BEGIN Data provided

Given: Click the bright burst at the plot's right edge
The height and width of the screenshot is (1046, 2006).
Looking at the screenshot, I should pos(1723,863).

END Data provided
BEGIN Data provided

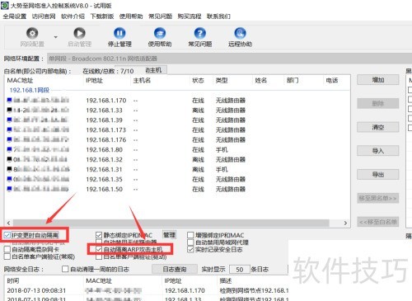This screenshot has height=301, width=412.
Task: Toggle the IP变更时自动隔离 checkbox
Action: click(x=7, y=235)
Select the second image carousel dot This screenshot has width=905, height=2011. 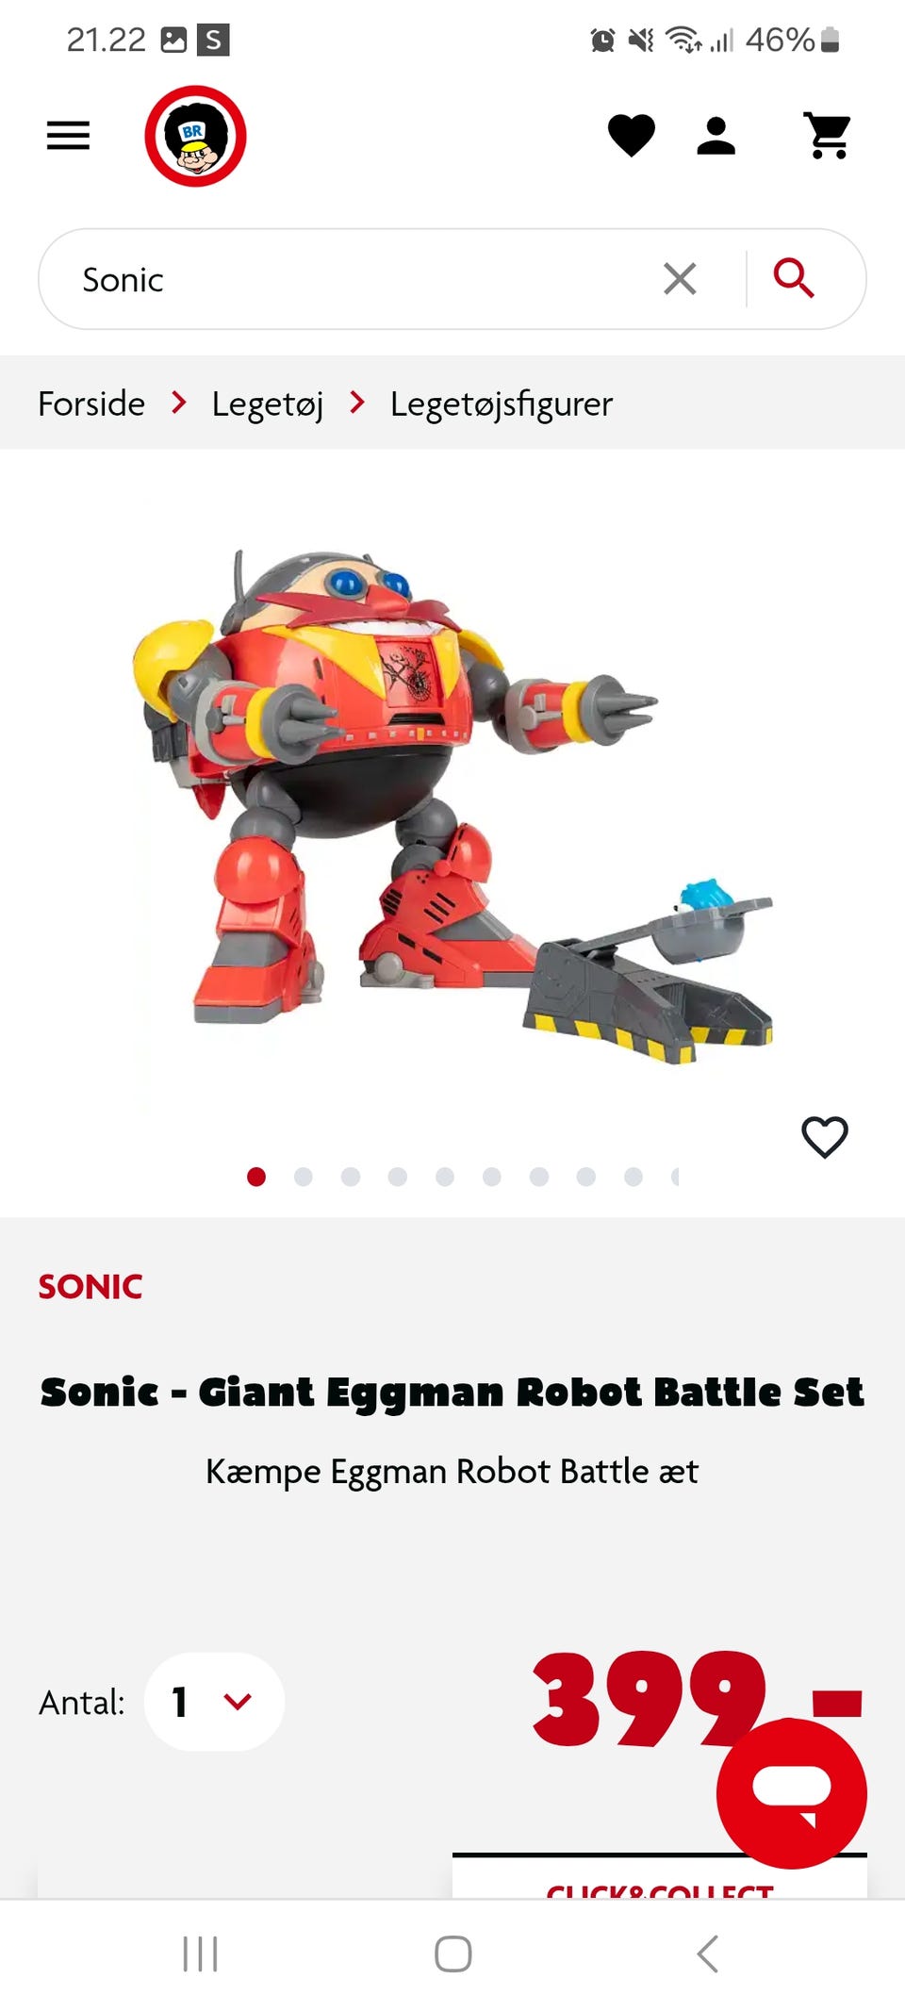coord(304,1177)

END Data provided
BEGIN Data provided

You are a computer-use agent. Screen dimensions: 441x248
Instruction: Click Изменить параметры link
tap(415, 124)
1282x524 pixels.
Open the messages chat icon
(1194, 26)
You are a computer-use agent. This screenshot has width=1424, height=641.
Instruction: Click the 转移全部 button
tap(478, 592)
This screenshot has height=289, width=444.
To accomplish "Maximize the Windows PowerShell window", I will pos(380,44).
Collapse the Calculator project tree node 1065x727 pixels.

END Data provided

### Task statement
Out of the entries above, write out only the lines between the line holding "This screenshot has height=289, width=444." and the line holding "Collapse the Calculator", inclusive, each exactly as given.

### Exercise output
This screenshot has height=289, width=444.
To accomplish "Maximize the Windows PowerShell window", I will pos(380,44).
Collapse the Calculator project tree node 1065x727 pixels.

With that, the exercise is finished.